Ich habe gerade erst eine Trennung hinter mir und dachte, mir stünde ein Trauerjahr bevor. Ich dachte auch, die einzige Alternative dazu wäre, mein Ex würde vor meinem Fenster ein Versöhnungslied singen und mir dabei einen Antrag machen. Seit Tagen lass ich mein Fenster offen. Dabei weiß ich, wenn er zurück käme, dann mit den trockenen Worten: „Wenn du willst, probieren wir’s nochmal!“ Der neue Mitbewohner hingegen singt bestimmt Lieder vorm Fenster!
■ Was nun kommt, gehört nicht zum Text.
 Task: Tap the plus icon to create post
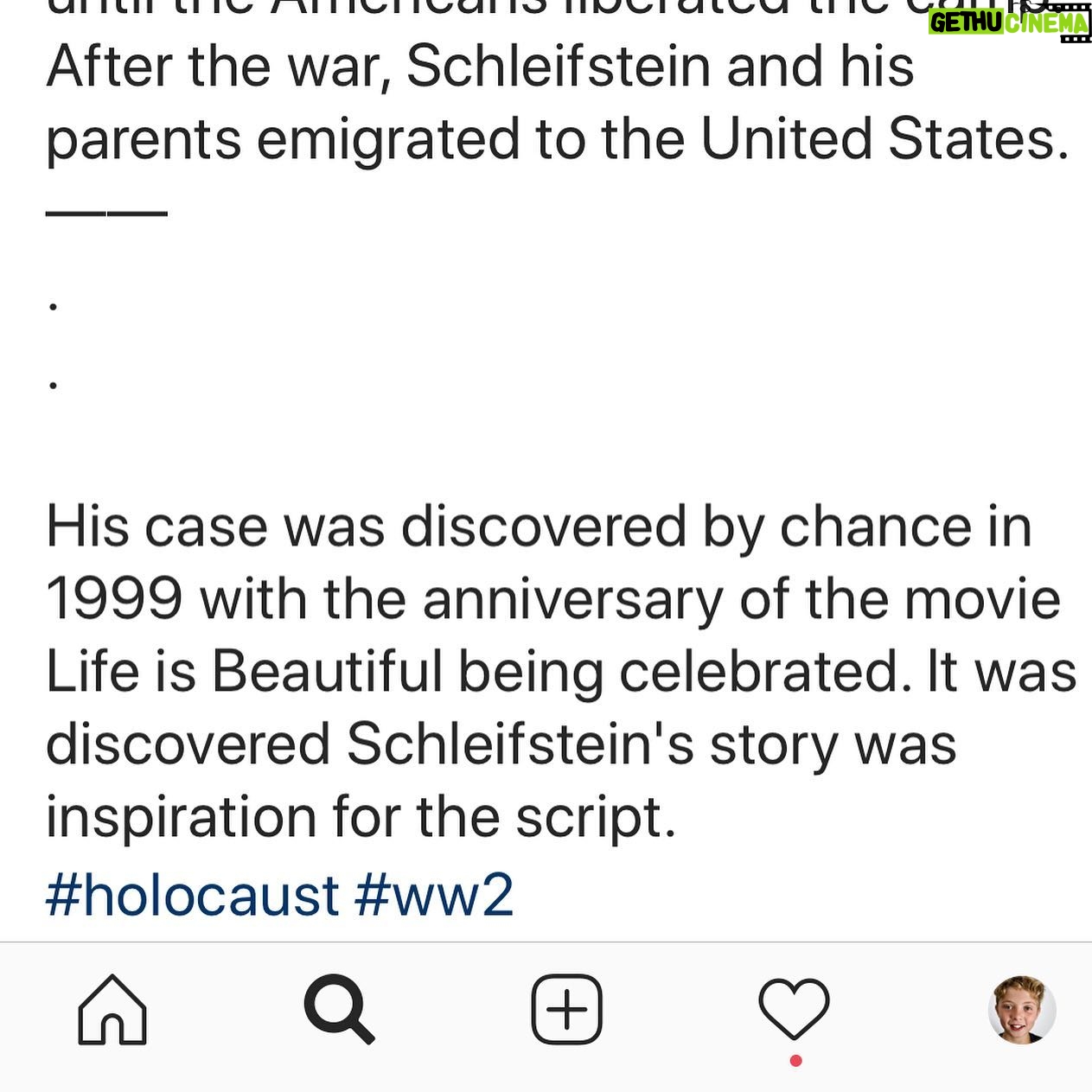[x=566, y=1009]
Vielleicht war sein Einzug ein Schicksalsgeschenk gegen Trauer und verhieß: „Schmeiß dein Leben nicht weg, schmeiß dich ran!“ Ich erwache aus dem Gedankennetz und wundere mich, dass wir noch in der Küche sitzen. Was wir sagen, höre ich. Was wir meinen, sehe ich auf der Gedankenleinwand meines Kopfkinos. Im Film war der Tisch nicht mehr zwischen, sondern unter uns. Noch hatte ich das Ruder in der Hand, wenn ich es nur anpacken könnte! Aber zum Steuern fehlt jedes Ziel. Das Ziel zu besprechen wäre hysterisch. Er würde behaupten, gar kein Ziel zu haben. Wenn ich nur gelernt hätte, die Geschichten zu meinen Gunsten zu lenken und nicht ungesteuert ins nächste Herzchaos zu rasen. NEIN!
Da war es. Bei aller Anstrengung, das menschlichste Bedürfnis in die inneren Darmschleifen zu drücken, ging wohl etwas daneben. „I’m touching cloth“, sagen die Engländer. Ein ganz schlechtes Omen.